A total of six adults are now charged in the case.
As the investigation continued, the human trafficking charges were leveled against Roberson, who prosecutors referred to as the “matriarch of the house,” during a hearing this week, according to a courtroom report by Myrtle Beach-based NBC affiliate WMBF.
Leigh Waller, an attorney for the state, described how abuse would allegedly be meted out to the children who lived in the house.
“They said if they didn’t clean they – Camisha McGaskey – they would get what they called ‘the upper room treatment’ … when a child would be taken into a bathroom, the upstairs bathroom, and essentially waterboarded,” the prosecutor told the court.
The state’s attorney said there are videos of the abuse occurring. Those videos allegedly implicate Roberson.
“Margaret Roberson sits in the videos and watches, while she sits in her bedroom,” Waller told the judge on Thursday.
During the bond hearing, one alleged victim said Roberson knew about the abuse and “thought it was funny.”

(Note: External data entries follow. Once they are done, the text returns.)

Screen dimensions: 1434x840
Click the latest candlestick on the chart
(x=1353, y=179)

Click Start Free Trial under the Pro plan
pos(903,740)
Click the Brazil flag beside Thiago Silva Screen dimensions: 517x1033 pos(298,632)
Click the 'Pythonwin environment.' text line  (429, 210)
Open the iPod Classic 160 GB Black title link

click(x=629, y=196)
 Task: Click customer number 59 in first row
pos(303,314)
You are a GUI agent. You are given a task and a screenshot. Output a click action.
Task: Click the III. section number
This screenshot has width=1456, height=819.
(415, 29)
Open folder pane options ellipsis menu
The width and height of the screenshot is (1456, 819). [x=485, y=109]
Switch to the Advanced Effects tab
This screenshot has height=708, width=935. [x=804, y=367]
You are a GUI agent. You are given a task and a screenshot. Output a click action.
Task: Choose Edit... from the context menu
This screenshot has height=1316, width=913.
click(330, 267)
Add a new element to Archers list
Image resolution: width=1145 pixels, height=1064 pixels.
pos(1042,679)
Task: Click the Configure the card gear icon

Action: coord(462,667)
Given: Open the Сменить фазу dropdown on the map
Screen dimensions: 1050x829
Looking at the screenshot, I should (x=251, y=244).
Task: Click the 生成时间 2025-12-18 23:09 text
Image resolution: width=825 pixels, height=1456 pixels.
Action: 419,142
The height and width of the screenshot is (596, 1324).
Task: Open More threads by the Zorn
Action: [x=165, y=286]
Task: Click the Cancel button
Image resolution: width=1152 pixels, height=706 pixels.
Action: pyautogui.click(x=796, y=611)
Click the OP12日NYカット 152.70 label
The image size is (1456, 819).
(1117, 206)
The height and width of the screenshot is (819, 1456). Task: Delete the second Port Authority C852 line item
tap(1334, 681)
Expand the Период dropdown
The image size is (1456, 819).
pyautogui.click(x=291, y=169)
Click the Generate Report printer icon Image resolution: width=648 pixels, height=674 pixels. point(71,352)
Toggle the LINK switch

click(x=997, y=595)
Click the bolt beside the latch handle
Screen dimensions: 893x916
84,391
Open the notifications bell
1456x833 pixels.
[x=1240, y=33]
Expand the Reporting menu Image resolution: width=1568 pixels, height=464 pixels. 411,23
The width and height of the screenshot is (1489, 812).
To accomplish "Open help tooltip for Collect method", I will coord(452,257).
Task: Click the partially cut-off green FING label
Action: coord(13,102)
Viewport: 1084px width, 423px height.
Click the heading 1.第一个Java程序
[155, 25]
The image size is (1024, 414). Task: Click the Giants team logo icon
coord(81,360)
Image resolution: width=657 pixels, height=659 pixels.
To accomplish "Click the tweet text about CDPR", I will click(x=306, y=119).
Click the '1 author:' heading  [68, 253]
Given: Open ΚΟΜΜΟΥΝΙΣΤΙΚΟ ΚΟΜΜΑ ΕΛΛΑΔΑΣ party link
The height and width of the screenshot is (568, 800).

A defense attorney for Roberson disputed his client’s knowledge of any such abuse – and also took issue with claims that the children in the house had been human trafficked under the law.
“The fact that it’s forced labor just doesn’t seem to be verified by the evidence that I’ve seen,” Morgan Martin, Roberson’s lawyer, told the court. “I think that there are situations where children can be working, or asked to work, or told to work, that doesn’t amount to human trafficking, because that’s got a totally different definition to it.”
The defense attorney also said the facts about the work are murky.
“Nobody from Conway hospital, nobody other than these children, who give contradictory statements, the each of them, frankly, about exactly what was happening with regards with their going to Conway hospital to work,” Martin went on.
A’Kyri died on June 11, 2025. She was found by authorities and rushed to a hospital that day where she succumbed to blunt force injuries.
Authorities believe A’Kyri was one of five children trafficked by McGaskey and Roberson. Additionally, prosecutors allege Burnett, Alantis Thomas, Alexandria Thomas, 20, and Darnell Dearmas, 21, “contributed to the circumstances that led to the homicide.”